Dans de précédentes interviews, vous avez fait référence à des réalisateurs tels que Herzog, Lanzmann ou Haneke. Est-ce que les influences cinématographiques ont un grand impact dans la création de vos chansons, dans votre art en général ?

Nous sommes quatre donc chacun a une opinion différente. Mais en ce qui me concerne, je peux dire oui, effectivement, le cinéma a une grande influence sur moi. Surtout les films documentaires de Herzog, Lanzmann, Joshua Openheimer ou encore Marcel Ophels. Tout ce qui touche au génocide m’intéresse et il y a plusieurs documentaires excellents qui traitent de ce sujet.

Avez-vous vu récemment un film qui vous a ému de façon triste ou heureuse ?

Il y a quelques jours, j’ai revu Fitzcarraldo de Herzog. C’est l’histoire de Brian Sweeney Fitzgerald, un homme extrêmement déterminé qui avait pour but de construire un opéra au milieu de la jungle. J’imagine que c’est un film à propos de tous les artistes. Je ne sais pas s’il est triste ou joyeux mais c’est un film bourré d’énergie, de vitalité, de volonté d’y arriver.

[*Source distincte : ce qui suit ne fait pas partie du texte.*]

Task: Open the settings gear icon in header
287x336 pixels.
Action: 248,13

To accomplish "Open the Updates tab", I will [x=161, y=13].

Un coup de coeur musical ? Un artiste ou groupe que vous écoutez beaucoup ces derniers temps?

J’aime beaucoup Big Thief Band, surtout leur performance sur KEXP (ndlr: une radio à Seattle). Ils sont super. Très traditionnel mais très frais à la fois.

Nous nous appelons THE APOLOGIST et nous demandons souvent aux artistes de choisir une personne, connue ou pas, pour en faire l’apologie. Qui choisiriez-vous?

Werner Herzog. Je pense qu’il est un des plus grands artistes du 20ème siècle. Ses premiers films sont brillants. Par exemple L’Énigme de Kaspar Hauser, Nosferatu, fantôme de la nuit ou Woyzeck. Malheureusement, depuis une vingtaine d’années, depuis qu’il est parti de Munich pour s’installer à Los Angeles, il fait des films plutôt mauvais. Mais peu importe, c’est un héros. J’aime particulièrement ses films avec Klaus Kinski qui est né à Sopot, une ville pas loin de Gdansk. Et pourquoi j’aime et respecte tant cet homme? Car il fait les choses d’une façon plus profonde et radicale que les autres. C’est un psychopathe et j’aime les psychopathes dans l’art.